We have been keeping busy by topping, striving to mix and match cutting and grazing, hay making, preparing for silage and, as ever, fencing.
Fencing can seem an endless task and I wonder if one day we'll have fenced far enough to meet Richard Branson in space.
We are now starting to build the new parlour. The building work we are undertaking should allow us the opportunity to create some worthwhile management groups, which ought to allow for targeted feeding of freshly calved cows and to challenge the pregnant cows with groups large enough to justify the additional effort.
Mid-July and the recent rains have arrived just in time. A recent family trip out to the seaside drove us past some spectacular crops of cereals and, nationally, crop reports are impressive with talk of potentially the second largest wheat crop due to be harvested at over 15 million tonnes.
There are good reports for EU yields too, with talk of recovery from challenging weather earlier in the year. For our family business, forward buying would not be immediately attractive with such potentially positive news on the horizon.
I read that protein sources in the EU are having a change with the imminent reintroduction of processed animal protein between pigs and poultry, allowable from August on the grounds the EU was concerned their farmers were being undercut by imported produce from other geographies. I believe the UK has not yet adopted this change.
At the same time our own Government does not seem to be defending the UK's good agricultural practice in the face of looming trade deals.
Antimicrobial resistance in the UK, a topic which was of such concern to human health that it has taken something as enormous as Covid-19 to overshadow it, is something the UK farmers have made significant progress with.

- [Information provided]
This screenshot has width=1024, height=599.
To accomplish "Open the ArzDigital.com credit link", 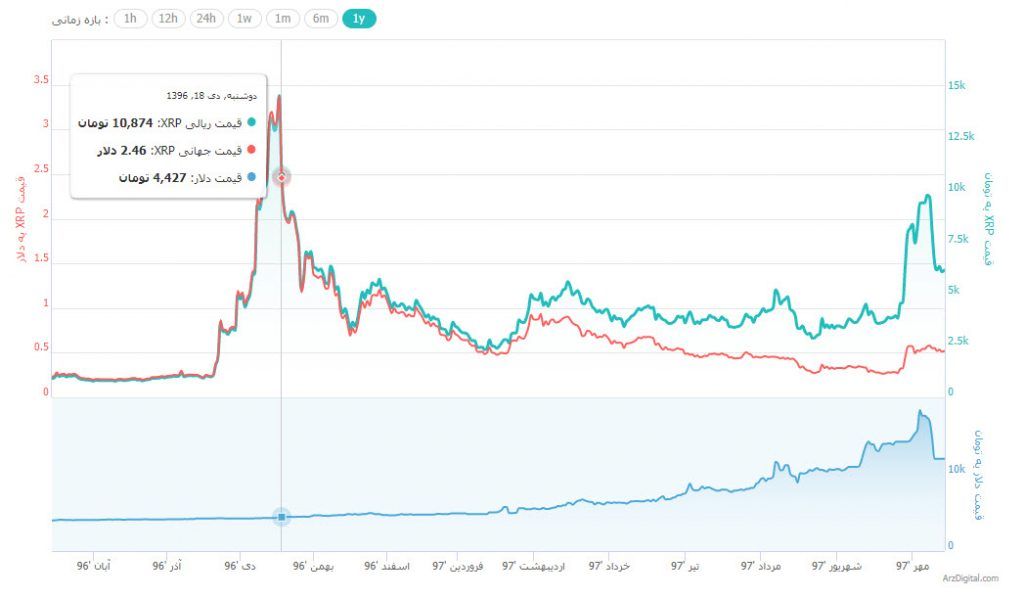I will click(x=970, y=579).
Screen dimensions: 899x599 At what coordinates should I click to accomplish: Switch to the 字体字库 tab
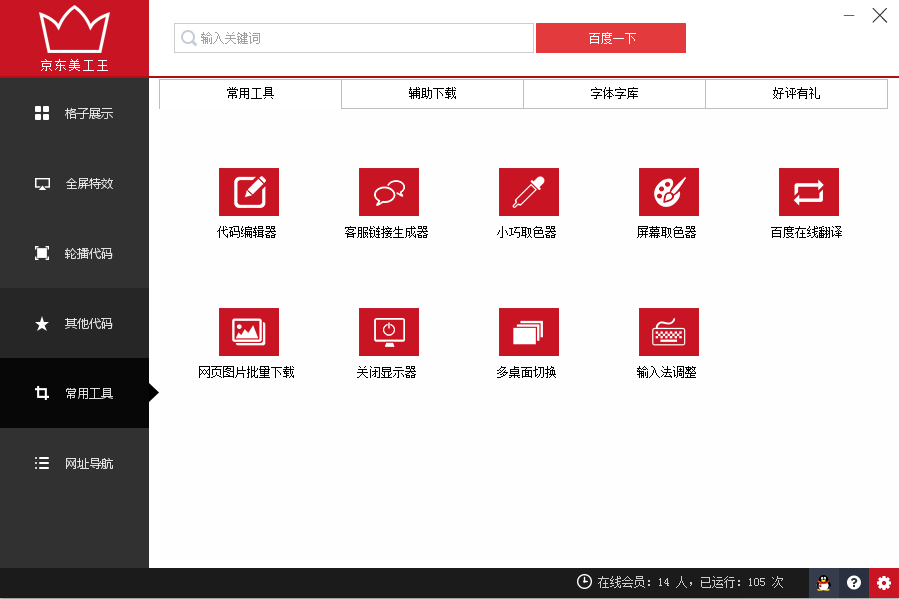pyautogui.click(x=614, y=94)
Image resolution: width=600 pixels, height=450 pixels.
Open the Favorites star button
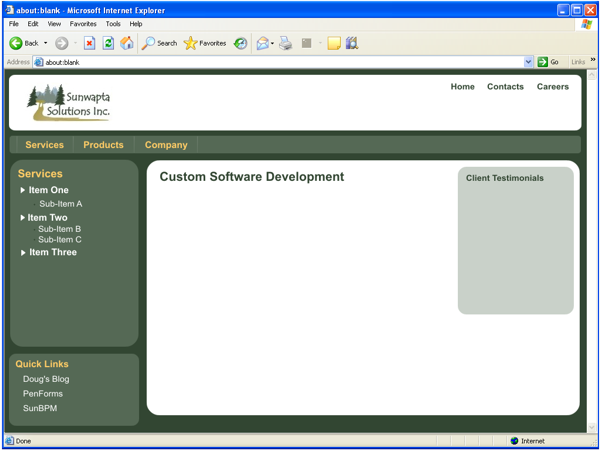[x=205, y=43]
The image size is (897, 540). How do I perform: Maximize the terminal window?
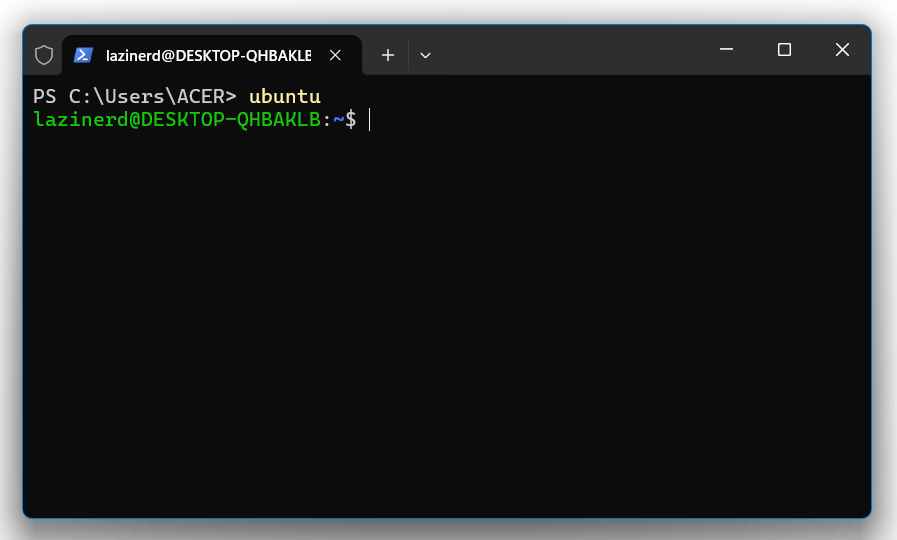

- [Actions to take]
• a. Which jobs does the farming update name as keeping the farm busy? List every one.
• b. Could you carry on the farming update from its last sentence, in the same voice?

- [Exercise results]
• a.
- Topping
- Mixing and matching cutting and grazing
- Hay making
- Preparing for silage
- Fencing

• b.
UK farmers are industry bellwethers for reducing antibiotic usage. Yet I believe the Government is actively pursuing deals which would potentially expose the British public to treatments now banned in the UK in their quest for cheap food.
Liz Truss, Secretary of State for International Trade, believes that UK farmers should stick to the highest standards and simply export any excess produce. Exporting high safety, high welfare UK food while importing food which can fall significantly short of the UK standards sits badly with me.
It suggests that if you can afford it you can buy UK produced food but if you cannot, then there is some less safely produced, lower welfare food you can put on your table instead.
In 2021 is it morally right to export our responsibility for animal welfare, environmental sustainability and food safety to areas which we know to be behind UK standards?
The household at 10 Downing Street, while strongly aligned with some pressure groups, appears to be highly selective over which species animal welfare applies to and is happy to allow cheap imports of food.